Report road users breaking the speed limit to Sussex Police using: Operation Crackdown.
Setting speed limits
Local authorities can vary speed limits for the roads they control. We follow government guidance and legislation when deciding where and how to make changes to speed limits.
Changes to speed limits
Speed limits, to be effective, must be set at a level which appears reasonable to a driver and adequately reflect the environment through which the road passes. Many people consider speed limits as the answer to all road safety concerns and whilst appropriately set speed limits can improve road safety, erecting speed limit signs does not always produce the desired level of vehicle speeds unless a driver can see a need for the limit.
There are a number of factors that are taken into consideration when assessing a site for a speed limit. These include visible frontage development, existing vehicle speeds, road character, crash record, local facilities, and level of vulnerable road users as it is these factors that influence the speed chosen by a driver. For a speed limit to be effective, and as far as possible self-regulating, it must appear reasonable to a driver and adequately reflect the environment through which the road passes.
All requests to change speed limits are assessed by the Road Safety team, see: road safety improvements – how we decide.
30mph ‘repeater’ signs
Street lights usually mean the speed limit is 30mph, unless there are signs showing otherwise. The law does not allow us to put 30mph signs on these roads.
Temporary speed limit posters may be available from your Town or Parish council, see: how your community can help.
Speed camera management and locations are decided by the: Sussex Safer Roads Partnership (SSRP).
Vehicle Activated Signs (VASs)
The safety benefits of vehicle activated signs are proven but these can be lost through proliferation which lessens their impact and can lead to drivers disregarding those signs which have been installed at sites with significant crash histories. Vehicle Activated Signs (VASs) are only provided in the following circumstances:
- where there is an ongoing history of crashes involving personal injury and all other practicable remedial measures, such as permanent signing, have already been implemented
- where we have identified a speed management issue and are implementing the necessary measures to ensure drivers comply with the speed limit, particularly where we are proposing to lower the current limit
Large vehicles using unsuitable routes are a problem on many of our rural roads. Satnav systems direct drivers of all types of vehicle to use routes they may not previously have been aware of. Many major roads in East Sussex are busy and drivers are increasingly using minor roads as an alternative.

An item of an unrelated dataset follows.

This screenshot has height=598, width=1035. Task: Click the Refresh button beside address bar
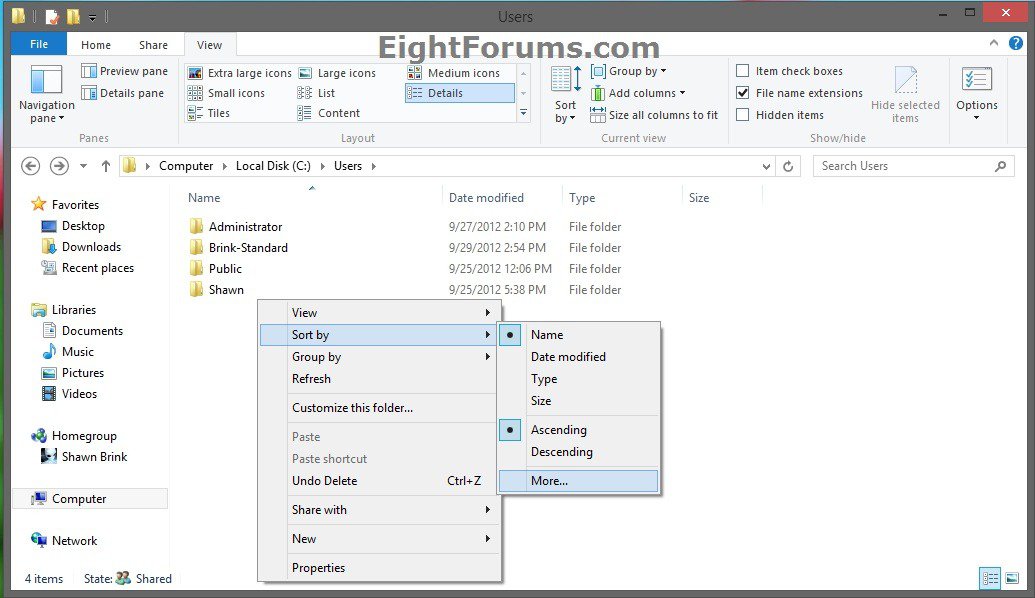tap(789, 167)
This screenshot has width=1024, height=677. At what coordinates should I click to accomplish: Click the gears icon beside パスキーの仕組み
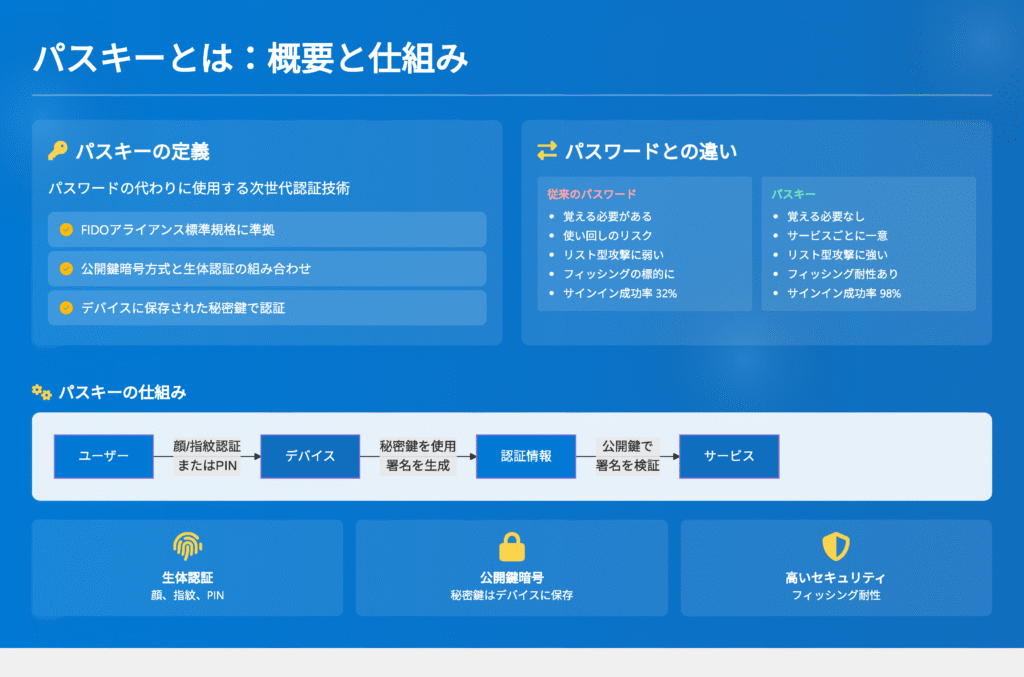(42, 393)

The Department for Transport recommends contacting satnav companies responsible for the data, but as there are so many this is unlikely to help. We can report routes to Ordnance Survey (OS) but not all satnav providers use OS data.
Although we cannot introduce restrictions on all reported roads, we try to ensure that environmentally unsuitable roads with a high volume of traffic are considered for restriction, if a more suitable route is available.
Reports can also be made to the lorry operating company. See: Find lorry or bus operators (gov.uk).
Dangerous or antisocial driving can be reported via: Operation Crackdown.
East Sussex County Council is responsible for parking enforcement in the boroughs of Eastbourne and Hastings and in Lewes and Rother districts. Parking enforcement in Wealden is currently the responsibility of Sussex Police.
All information related to parking enquiries can be found on the: parking section of the County Council website.
Commercial vehicle parking
Residents should first contact the company of the commercial vehicles that park in their street and ask them to direct their employees to park more considerately.
Vehicles over 3.5 tonnes (for example, larger than a Luton van)
To report company, delivery or utility vans, buses, coaches etc that are regularly parked overnight in a residential road, contact the: Traffic Commissioners for London and the south east.
Vehicles under 3.5 tonnes
Commercial vehicles with a valid “Goods Vehicle Identity Disc” that are physically obstructing access should be reported to the police via their non-emergency number 101.
Supported by the Police, community groups can use speed detection devices to monitor and report speeding vehicles via: Operation Crackdown.
Town and Parish Councils trained in Community Speed Watch will also be able to use Speed Indicator Devices which can be deployed in towns and villages to raise a driver’s awareness of the speed limit by displaying a ‘happy’ or ‘sad’ face. You can contact your: town or parish council to see if they are already taking part in this scheme.
Temporary posters, reminding drivers to keep to the speed limit can be arranged by your: town and parish council.